PROBLEM TO SOLVE >> From the lines below, pull out each one that contains the string "Task". Letter case matters.

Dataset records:
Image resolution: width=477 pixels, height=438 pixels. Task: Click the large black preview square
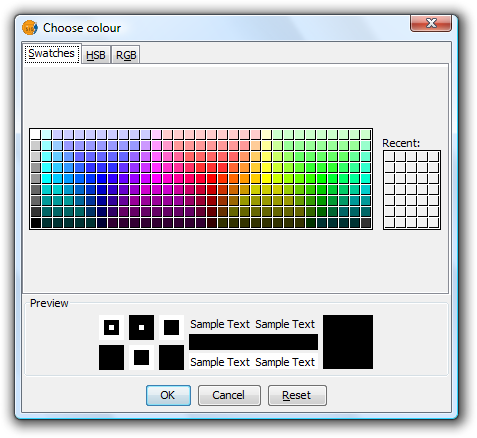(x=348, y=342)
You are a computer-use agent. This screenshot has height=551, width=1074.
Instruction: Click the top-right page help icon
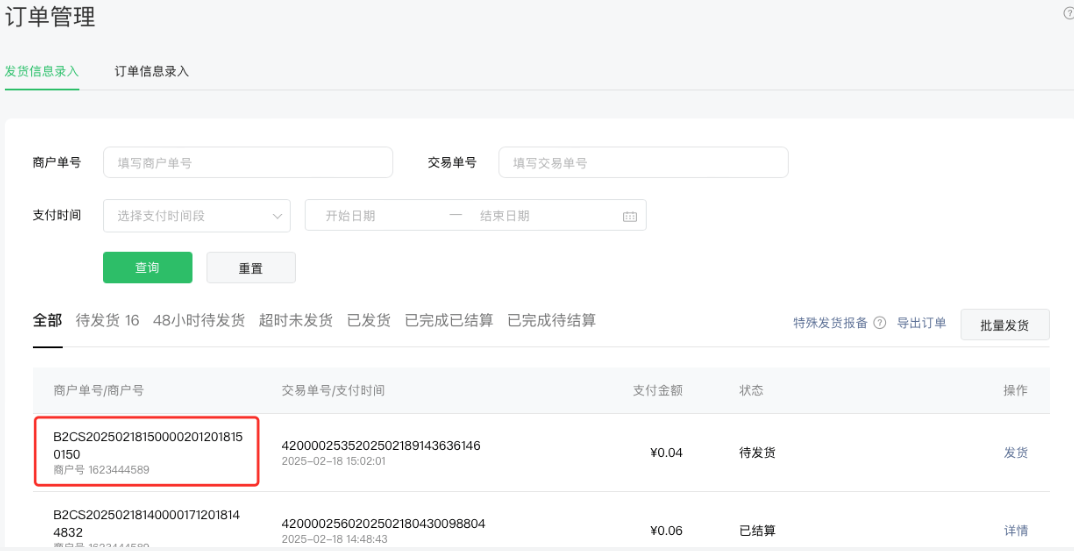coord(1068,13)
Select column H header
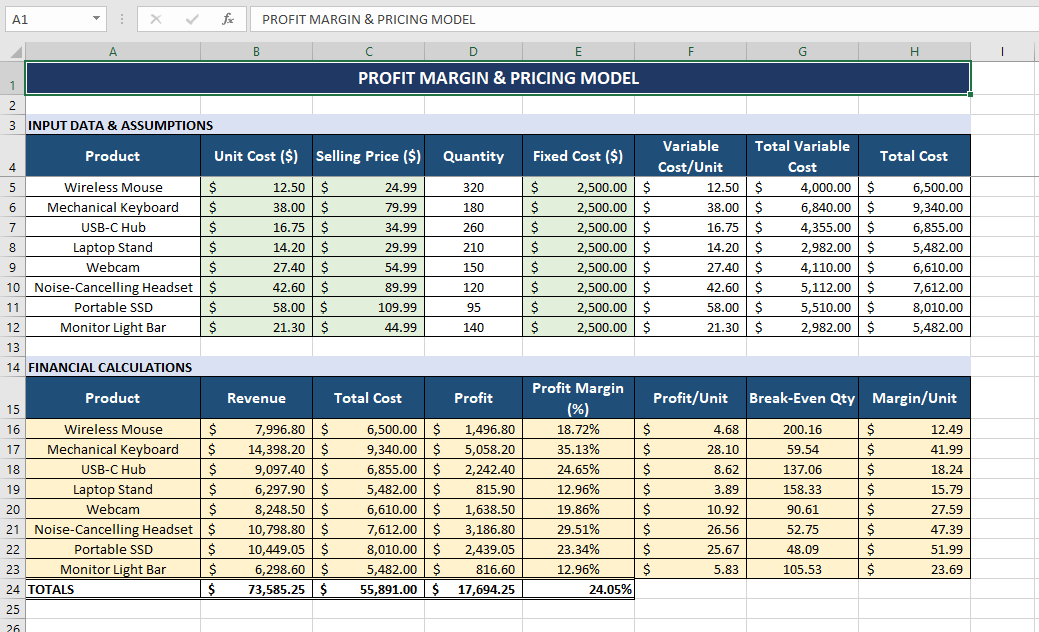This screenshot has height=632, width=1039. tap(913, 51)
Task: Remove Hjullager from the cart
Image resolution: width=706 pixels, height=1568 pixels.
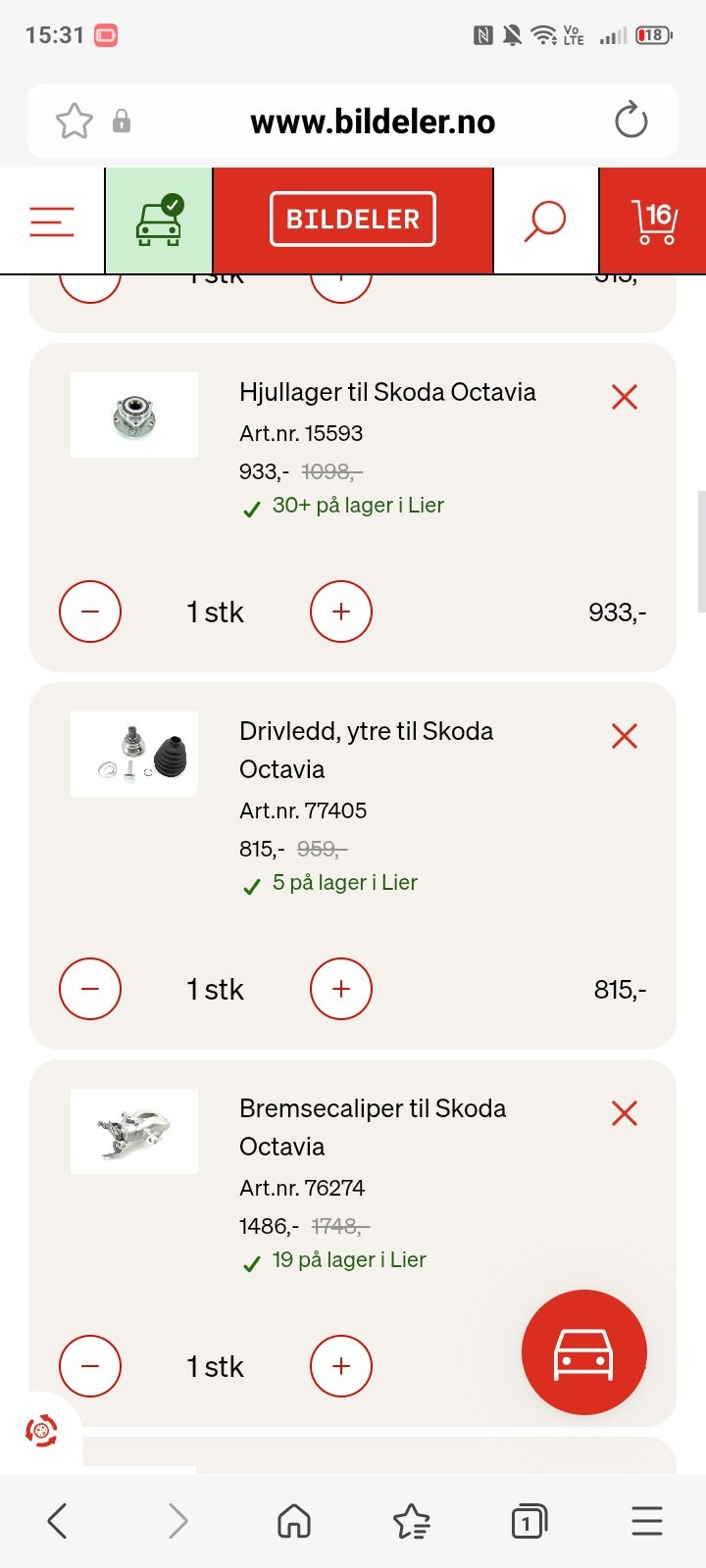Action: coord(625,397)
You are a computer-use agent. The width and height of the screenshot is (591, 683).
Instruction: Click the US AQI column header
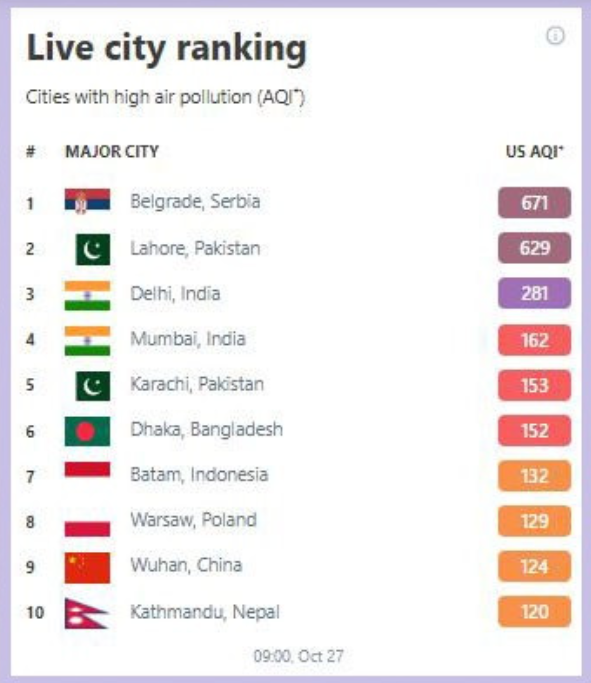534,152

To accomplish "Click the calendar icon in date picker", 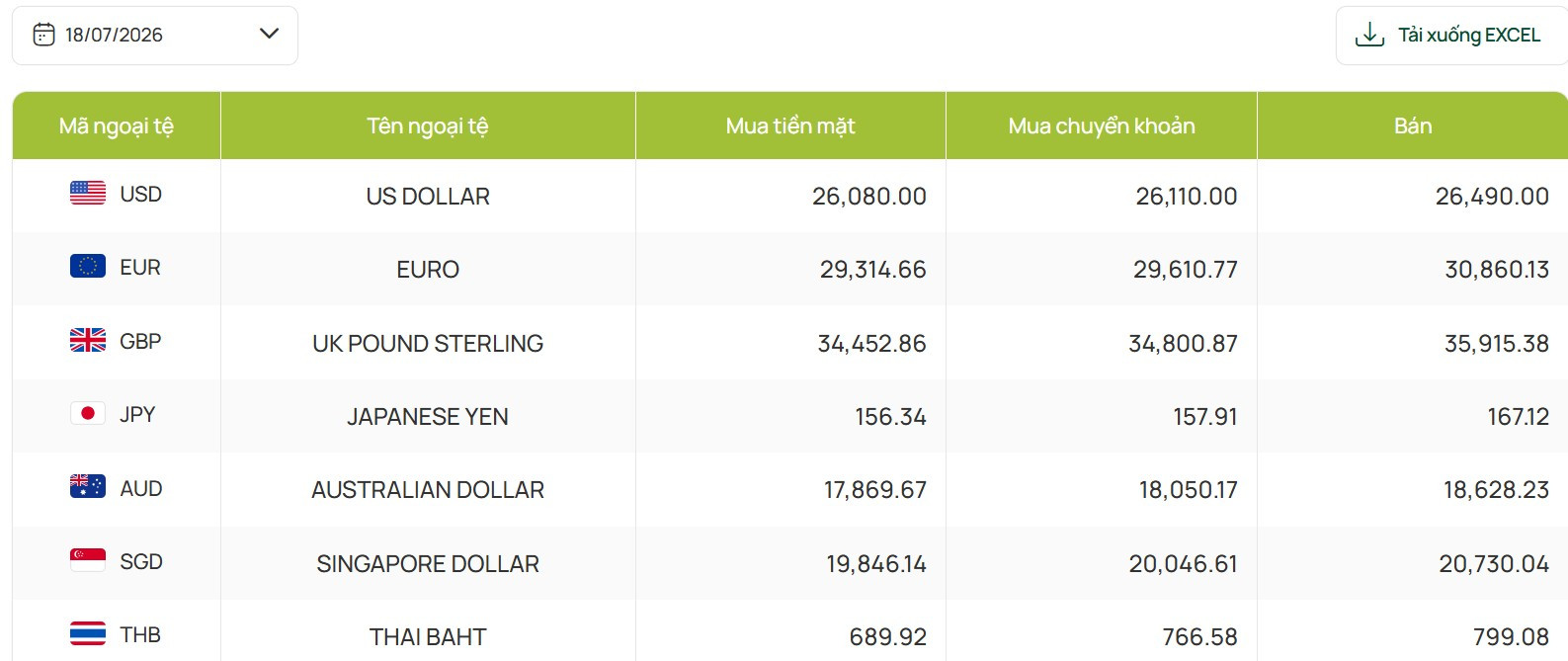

SOLVED EXERCISE >>
Image resolution: width=477 pixels, height=438 pixels. Task: Click the large black preview square
Task: Remove Hjullager from the cart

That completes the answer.